Problem statement —
Only the lines from the one containing "Click the Ali display name" through the end of the listing are to be transcribed, exactly and with both ends included.

Exercise data —

########################################

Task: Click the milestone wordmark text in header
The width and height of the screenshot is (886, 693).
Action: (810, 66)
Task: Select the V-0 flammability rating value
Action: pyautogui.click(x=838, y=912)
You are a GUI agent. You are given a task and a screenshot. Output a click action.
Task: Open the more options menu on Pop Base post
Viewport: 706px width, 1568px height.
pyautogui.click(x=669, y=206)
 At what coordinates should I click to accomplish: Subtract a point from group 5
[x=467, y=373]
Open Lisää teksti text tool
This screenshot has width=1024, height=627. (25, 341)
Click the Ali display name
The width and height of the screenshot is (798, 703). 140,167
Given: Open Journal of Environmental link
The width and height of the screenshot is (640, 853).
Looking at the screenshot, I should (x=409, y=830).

########################################

Solution for this exercise —
Click the Ali display name
The width and height of the screenshot is (798, 703). 140,167
Given: Open Journal of Environmental link
The width and height of the screenshot is (640, 853).
Looking at the screenshot, I should (x=409, y=830).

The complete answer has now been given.